### YOUR TASK
Rewrite the listing below so that "Screen dimensions" becomes "Image size" everywhere it occurs, leaving every other line and character unchanged.

### SUPPLIED RECORDS
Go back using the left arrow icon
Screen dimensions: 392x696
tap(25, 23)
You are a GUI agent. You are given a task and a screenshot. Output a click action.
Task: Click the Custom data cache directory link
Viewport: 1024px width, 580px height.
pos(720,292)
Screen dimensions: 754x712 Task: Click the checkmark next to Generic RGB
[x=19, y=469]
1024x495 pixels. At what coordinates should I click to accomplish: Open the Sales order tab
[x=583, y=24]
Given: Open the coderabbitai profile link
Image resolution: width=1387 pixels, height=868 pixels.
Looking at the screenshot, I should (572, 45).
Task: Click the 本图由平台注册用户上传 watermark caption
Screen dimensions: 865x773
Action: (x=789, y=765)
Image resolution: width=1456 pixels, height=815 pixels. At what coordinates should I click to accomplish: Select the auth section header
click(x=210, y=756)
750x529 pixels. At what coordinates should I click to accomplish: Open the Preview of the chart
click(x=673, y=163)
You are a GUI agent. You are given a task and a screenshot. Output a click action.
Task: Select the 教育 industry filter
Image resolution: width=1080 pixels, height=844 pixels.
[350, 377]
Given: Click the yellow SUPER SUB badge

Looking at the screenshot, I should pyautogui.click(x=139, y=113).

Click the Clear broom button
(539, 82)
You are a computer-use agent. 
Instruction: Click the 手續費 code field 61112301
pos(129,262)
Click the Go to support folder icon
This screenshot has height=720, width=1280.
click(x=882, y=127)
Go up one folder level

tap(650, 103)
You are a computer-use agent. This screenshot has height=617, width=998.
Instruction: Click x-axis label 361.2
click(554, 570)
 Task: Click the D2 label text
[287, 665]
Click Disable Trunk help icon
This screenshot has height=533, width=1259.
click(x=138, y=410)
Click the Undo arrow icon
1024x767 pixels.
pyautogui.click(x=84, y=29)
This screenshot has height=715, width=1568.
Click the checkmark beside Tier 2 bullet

### REPLY
Go back using the left arrow icon
Image size: 392x696
tap(25, 23)
You are a GUI agent. You are given a task and a screenshot. Output a click action.
Task: Click the Custom data cache directory link
Viewport: 1024px width, 580px height.
pos(720,292)
Image size: 754x712 Task: Click the checkmark next to Generic RGB
[x=19, y=469]
1024x495 pixels. At what coordinates should I click to accomplish: Open the Sales order tab
[x=583, y=24]
Given: Open the coderabbitai profile link
Image resolution: width=1387 pixels, height=868 pixels.
Looking at the screenshot, I should (572, 45).
Task: Click the 本图由平台注册用户上传 watermark caption
Image size: 865x773
Action: (x=789, y=765)
Image resolution: width=1456 pixels, height=815 pixels. At what coordinates should I click to accomplish: Select the auth section header
click(x=210, y=756)
750x529 pixels. At what coordinates should I click to accomplish: Open the Preview of the chart
click(x=673, y=163)
You are a GUI agent. You are given a task and a screenshot. Output a click action.
Task: Select the 教育 industry filter
Image resolution: width=1080 pixels, height=844 pixels.
[350, 377]
Given: Click the yellow SUPER SUB badge

Looking at the screenshot, I should pyautogui.click(x=139, y=113).

Click the Clear broom button
(539, 82)
You are a computer-use agent. 
Instruction: Click the 手續費 code field 61112301
pos(129,262)
Click the Go to support folder icon
This screenshot has height=720, width=1280.
click(x=882, y=127)
Go up one folder level

tap(650, 103)
You are a computer-use agent. This screenshot has height=617, width=998.
Instruction: Click x-axis label 361.2
click(554, 570)
 Task: Click the D2 label text
[287, 665]
Click Disable Trunk help icon
This screenshot has height=533, width=1259.
click(x=138, y=410)
Click the Undo arrow icon
1024x767 pixels.
pyautogui.click(x=84, y=29)
This screenshot has height=715, width=1568.
Click the checkmark beside Tier 2 bullet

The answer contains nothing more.